DIRECTIVE>
Could you give these items again with "comment" changed to "reply", everything else the same and the pictures left out?

EXTRACTED DATA>

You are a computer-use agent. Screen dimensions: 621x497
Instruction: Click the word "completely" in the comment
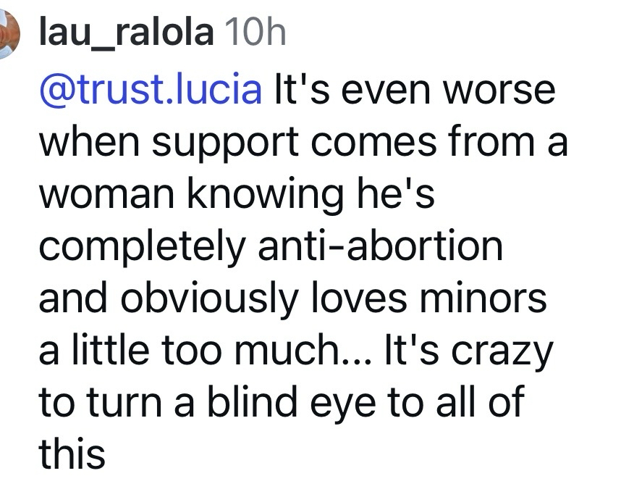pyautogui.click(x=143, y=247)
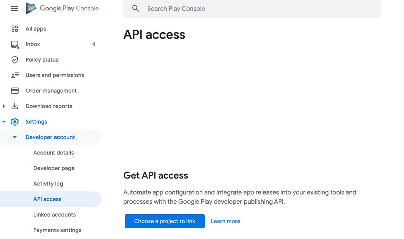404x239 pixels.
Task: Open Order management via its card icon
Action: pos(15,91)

WRITTEN REPLY>
You are a computer-use agent. Screen dimensions: 621x497
Instruction: Click the word "completely" in the reply
pyautogui.click(x=143, y=247)
404x239 pixels.
Task: Open Order management via its card icon
Action: pos(15,91)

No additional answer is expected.